A North Korean Restaurant in the Least Likely of Places

Going to North Korea is no easy thing. It’s not somewhere that you can just hop on a plane and go to. Even with North Korea’s recent tourism ventures, not just anybody can go because it’s so pricey. It costs almost $2000 per person for a three night standard package and this doesn’t include all of the other expenses such as the plane ticket to China. But even if you could afford the trip to North Korea, they don’t just accept all tourists. They’re extremely selective and wouldn’t let me in, for instance, because of the work I do here in South Korea for human rights

However, there is a place that you could go to for the North Korean experience. But it’s not in North Korea. It’s in Cambodia, of all places.

It is at a roadside restaurant in Siem Reap, Cambodia that you will find North Korean waitresses serving  dishes and performing the best of North Korean arts. The restaurant is called Pyongyang after the North’s capital and is an ambitious “capitalist experiment” to bring in some more much-needed hard currency. And it seems they make good money with all of the tourists that come to the area that are willing to spend over $100 per person for one meal. And it doesn’t hurt that a great amount of those tourists are South Korean because Koreans are known to spend money generously when they’re traveling. North Korea currently has branches of this restaurant in Bangladesh, Dubai, Laos, and Nepal.

With the death of Kim Jong Il, Kim Jong Un now suddenly has a lot on his hands. 2012 is the year of Kim Il Sung’s centennial birthday and the North Korean government promised that this year would be “a year when an era of prosperity is unfolding.” However, it seems that the only thing that Kim Jong Il bequeathed to his twenty-something son is a dysfunctional government and a whole lot of debt. It’s no wonder that North Korea has business ventures such as this restaurant; they desperately need the money! But enough about money. Let’s talk about this restaurant!

On Pyongyang’s menu, one can find such dishes as the famous Pyongyang nengmyun, barbecued cuttlefish, and a lot of different kinds of kimchi dishes. They also sell products such as North Korean alcohol and snacks that you wouldn’t really eat but more likely keep as a souvenir. Mind you, all of these products demand a hefty amount of US dollars. They are there to make money, after all. But the greatest attraction they have to offer is the group of North Korean waitresses.
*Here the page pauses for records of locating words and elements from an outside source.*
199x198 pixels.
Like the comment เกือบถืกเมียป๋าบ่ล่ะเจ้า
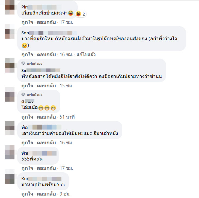click(27, 22)
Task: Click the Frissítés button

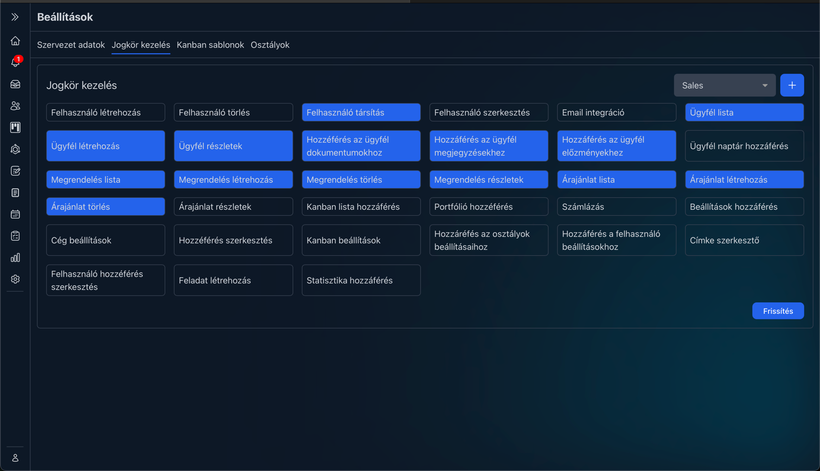Action: pos(778,311)
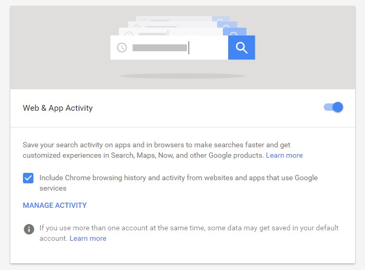
Task: Uncheck Include Chrome browsing history checkbox
Action: pos(28,178)
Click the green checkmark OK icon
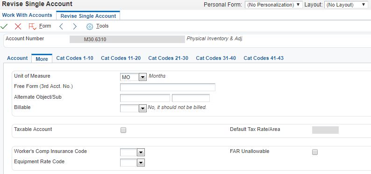Viewport: 371px width, 174px height. point(4,26)
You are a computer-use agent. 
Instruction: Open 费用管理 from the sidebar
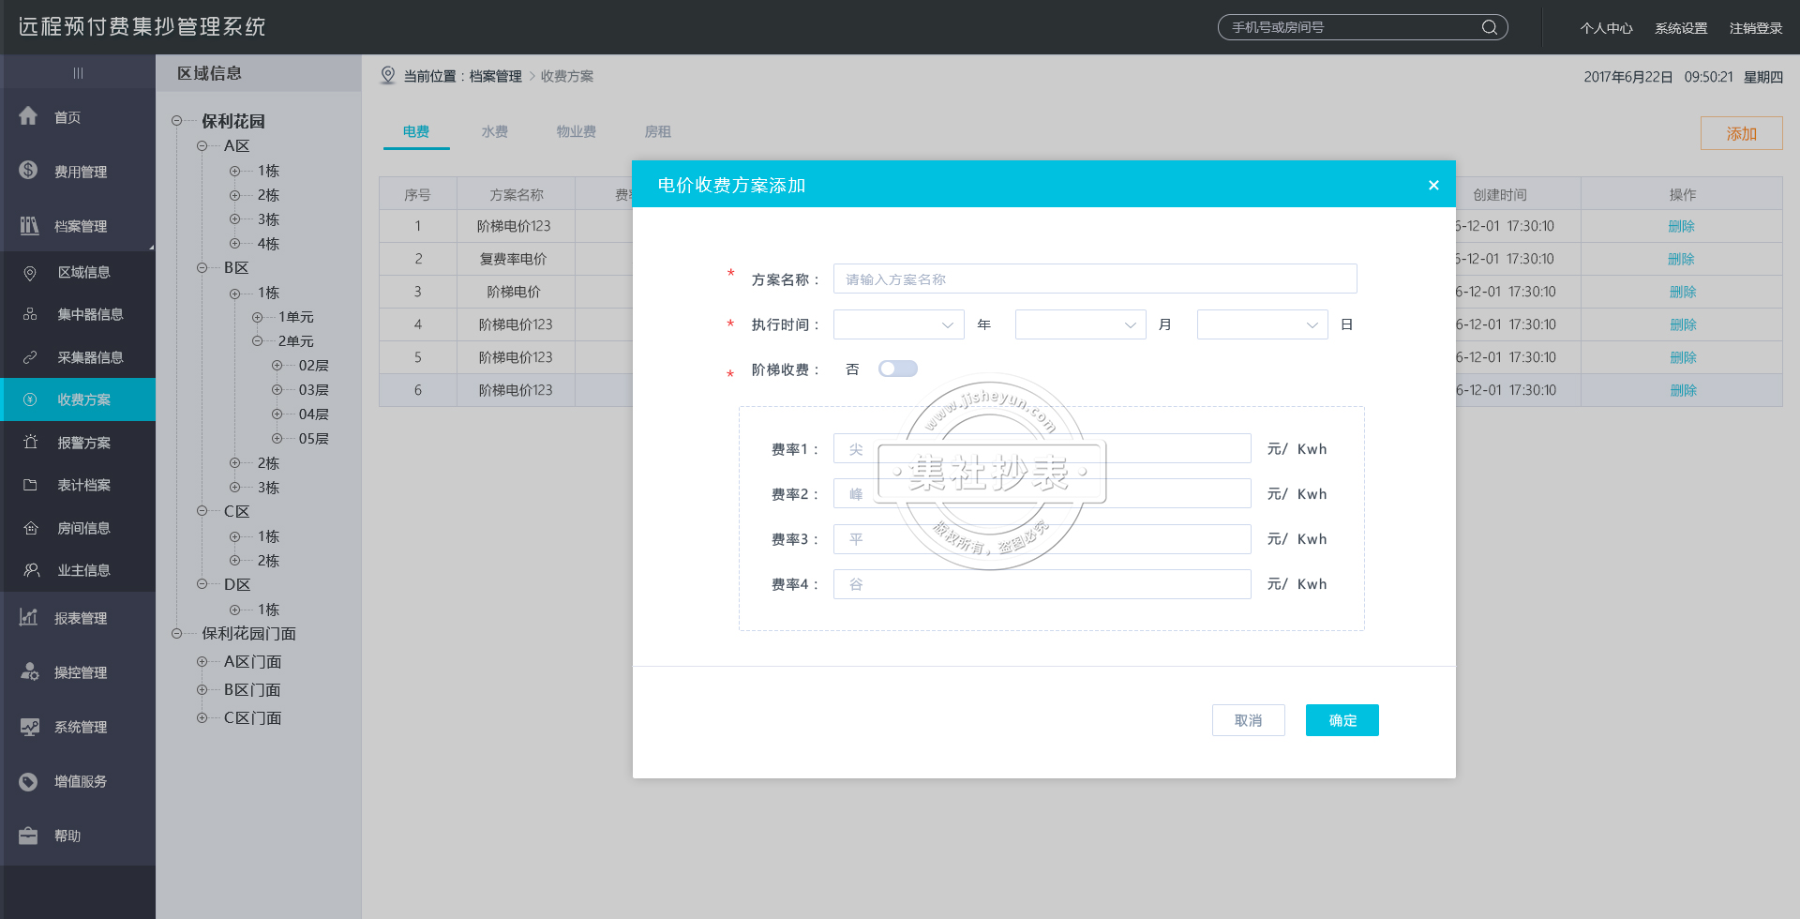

These waitresses are not just your average waitress you can find at any old restaurant. They not only bring you your food but you can expect a show just like the ones in North Korea. From choreographed dances to guitar serenades, costumers do get their money’s worth. The women are carefully hand-picked by the government and the women themselves consider it an honor. They’re sent overseas for three year periods and are taught not to talk politics to anyone, whatsoever.

Not much is known about how the restaurants are operated. According to Bertil Lintner, author of the book Great Leader, Dear Leader: Demystifying North Korea Under the Kim Clan, such economic ventures were started after Russia and China began to demand in the 1990s that North Korea pay for imported goods in hard currency and not barter goods. These restaurants are a response to those demands to make up for shortage of funds. Lintner claims that the restaurants are controlled by the infamous Bureau 39, North Korea’s “money-making” (and money-laundering) branch of the Worker’s Party.

According to reports from defectors, the eateries are operated through a network of local middlemen who are required to remit a certain amount every year to the coffers in Pyongyang. Kim Myung Ho, a North Korean defector who ran a restaurant in northern China, reported in 2007 that each establishment, affiliated with “trading companies” operated by the government, was forced to make annual fixed payments of between $10,000 and $30,000 back to the North Korean capital. “Every year, the sum total is counted at the business headquarters in Pyongyang, but if there’s even a small default or lack of results, then the threat of evacuation is given,” Kim told reporters from the Daily NK, a North Korean news service run by human rights activists.

Like I mentioned before, many of the tourists that visit the Pyongyang Restaurant are actually South Koreans. Many have described this restaurant as a place where “Koreans go to reunify.” It’s a rare sight of North Koreans and South Koreans mingling together without the overshadowing threat of the government. Inside the restaurant, “politics disappear;” the title of ‘North’ and ‘South’ are dropped and people just  become Koreans, one people with the same background.

No matter what the purpose of the restaurants is for the North Korean government, I’d like to view them as a good thing. Through the restaurants, more awareness is raised about North Korea, more people are able to experience the North without having to go all the way there, and most importantly it gives elderly South Koreans with North Korean hometowns a chance to revive their memories of home. Of course it’s not the same as being able to go. But for now, this will have to do.